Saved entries
+++++

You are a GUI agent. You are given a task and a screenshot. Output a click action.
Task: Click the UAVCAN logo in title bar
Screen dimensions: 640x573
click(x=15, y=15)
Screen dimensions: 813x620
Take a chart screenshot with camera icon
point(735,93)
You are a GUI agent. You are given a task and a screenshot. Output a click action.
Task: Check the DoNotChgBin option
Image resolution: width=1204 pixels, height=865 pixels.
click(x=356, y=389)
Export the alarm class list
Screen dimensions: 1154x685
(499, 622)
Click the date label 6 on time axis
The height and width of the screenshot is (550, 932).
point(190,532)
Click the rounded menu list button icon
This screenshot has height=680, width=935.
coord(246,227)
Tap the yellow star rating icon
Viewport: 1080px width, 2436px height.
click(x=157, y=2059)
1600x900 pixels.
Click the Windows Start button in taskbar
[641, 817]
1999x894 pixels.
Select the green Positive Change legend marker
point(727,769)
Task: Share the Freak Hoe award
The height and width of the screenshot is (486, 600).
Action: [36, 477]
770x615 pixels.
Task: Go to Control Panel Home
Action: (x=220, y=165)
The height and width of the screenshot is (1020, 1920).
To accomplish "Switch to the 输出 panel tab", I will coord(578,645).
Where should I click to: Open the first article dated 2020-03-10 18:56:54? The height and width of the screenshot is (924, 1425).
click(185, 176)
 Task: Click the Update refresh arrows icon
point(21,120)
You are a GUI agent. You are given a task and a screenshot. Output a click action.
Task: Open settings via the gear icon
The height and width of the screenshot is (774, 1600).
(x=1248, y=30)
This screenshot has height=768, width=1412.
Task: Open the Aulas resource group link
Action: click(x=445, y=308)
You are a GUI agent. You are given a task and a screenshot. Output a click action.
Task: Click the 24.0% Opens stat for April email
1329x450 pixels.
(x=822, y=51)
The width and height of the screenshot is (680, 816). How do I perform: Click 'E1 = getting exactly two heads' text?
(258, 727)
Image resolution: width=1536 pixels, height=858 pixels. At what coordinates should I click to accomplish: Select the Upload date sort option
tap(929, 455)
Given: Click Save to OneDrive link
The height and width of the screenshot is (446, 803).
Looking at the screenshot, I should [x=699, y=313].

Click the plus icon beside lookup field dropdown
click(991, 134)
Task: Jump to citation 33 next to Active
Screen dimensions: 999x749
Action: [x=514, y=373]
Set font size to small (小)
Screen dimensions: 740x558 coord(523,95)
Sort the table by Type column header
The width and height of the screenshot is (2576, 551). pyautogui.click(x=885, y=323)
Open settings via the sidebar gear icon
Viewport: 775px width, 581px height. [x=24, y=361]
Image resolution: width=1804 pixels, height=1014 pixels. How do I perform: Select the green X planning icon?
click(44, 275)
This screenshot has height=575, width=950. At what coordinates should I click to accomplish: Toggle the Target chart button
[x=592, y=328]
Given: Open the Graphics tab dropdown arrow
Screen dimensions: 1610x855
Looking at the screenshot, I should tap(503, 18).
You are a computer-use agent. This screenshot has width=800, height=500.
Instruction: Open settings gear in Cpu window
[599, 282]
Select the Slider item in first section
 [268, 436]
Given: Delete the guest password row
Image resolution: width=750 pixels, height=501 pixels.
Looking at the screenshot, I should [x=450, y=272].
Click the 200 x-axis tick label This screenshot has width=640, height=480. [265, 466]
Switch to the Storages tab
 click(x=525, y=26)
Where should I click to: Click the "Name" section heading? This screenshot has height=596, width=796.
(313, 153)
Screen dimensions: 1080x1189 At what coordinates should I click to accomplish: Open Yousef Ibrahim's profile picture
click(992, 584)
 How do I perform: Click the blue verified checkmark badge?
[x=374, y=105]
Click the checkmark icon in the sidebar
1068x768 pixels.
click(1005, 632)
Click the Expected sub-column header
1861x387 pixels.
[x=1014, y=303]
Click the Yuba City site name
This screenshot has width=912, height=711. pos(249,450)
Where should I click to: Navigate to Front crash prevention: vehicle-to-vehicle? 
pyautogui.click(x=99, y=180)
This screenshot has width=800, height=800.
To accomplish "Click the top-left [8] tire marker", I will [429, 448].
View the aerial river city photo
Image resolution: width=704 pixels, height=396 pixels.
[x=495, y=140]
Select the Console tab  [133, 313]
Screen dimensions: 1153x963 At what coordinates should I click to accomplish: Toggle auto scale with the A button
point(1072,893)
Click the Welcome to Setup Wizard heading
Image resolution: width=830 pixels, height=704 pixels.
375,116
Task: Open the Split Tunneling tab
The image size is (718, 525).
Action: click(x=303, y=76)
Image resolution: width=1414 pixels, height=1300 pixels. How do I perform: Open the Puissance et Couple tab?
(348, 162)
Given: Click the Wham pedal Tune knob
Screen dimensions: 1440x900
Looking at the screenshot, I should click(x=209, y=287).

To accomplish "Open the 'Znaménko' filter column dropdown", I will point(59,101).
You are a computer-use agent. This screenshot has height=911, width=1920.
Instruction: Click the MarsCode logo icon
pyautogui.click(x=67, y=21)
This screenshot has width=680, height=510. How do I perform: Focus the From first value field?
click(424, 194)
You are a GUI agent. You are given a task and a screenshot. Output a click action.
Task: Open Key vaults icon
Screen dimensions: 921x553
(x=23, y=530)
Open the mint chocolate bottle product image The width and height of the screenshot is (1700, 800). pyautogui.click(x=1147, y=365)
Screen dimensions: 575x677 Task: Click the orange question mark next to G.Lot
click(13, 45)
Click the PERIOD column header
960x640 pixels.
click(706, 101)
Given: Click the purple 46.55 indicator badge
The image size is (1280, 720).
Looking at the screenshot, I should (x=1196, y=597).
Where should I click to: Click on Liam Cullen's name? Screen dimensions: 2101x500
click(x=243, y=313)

+++++

◆ What the task requires ◆
Copy out every line in the records where the word "computer" is found.

◆ Written solution ◆
You are a computer-use agent. This screenshot has width=800, height=500.
You are a computer-use agent. This screenshot has height=911, width=1920.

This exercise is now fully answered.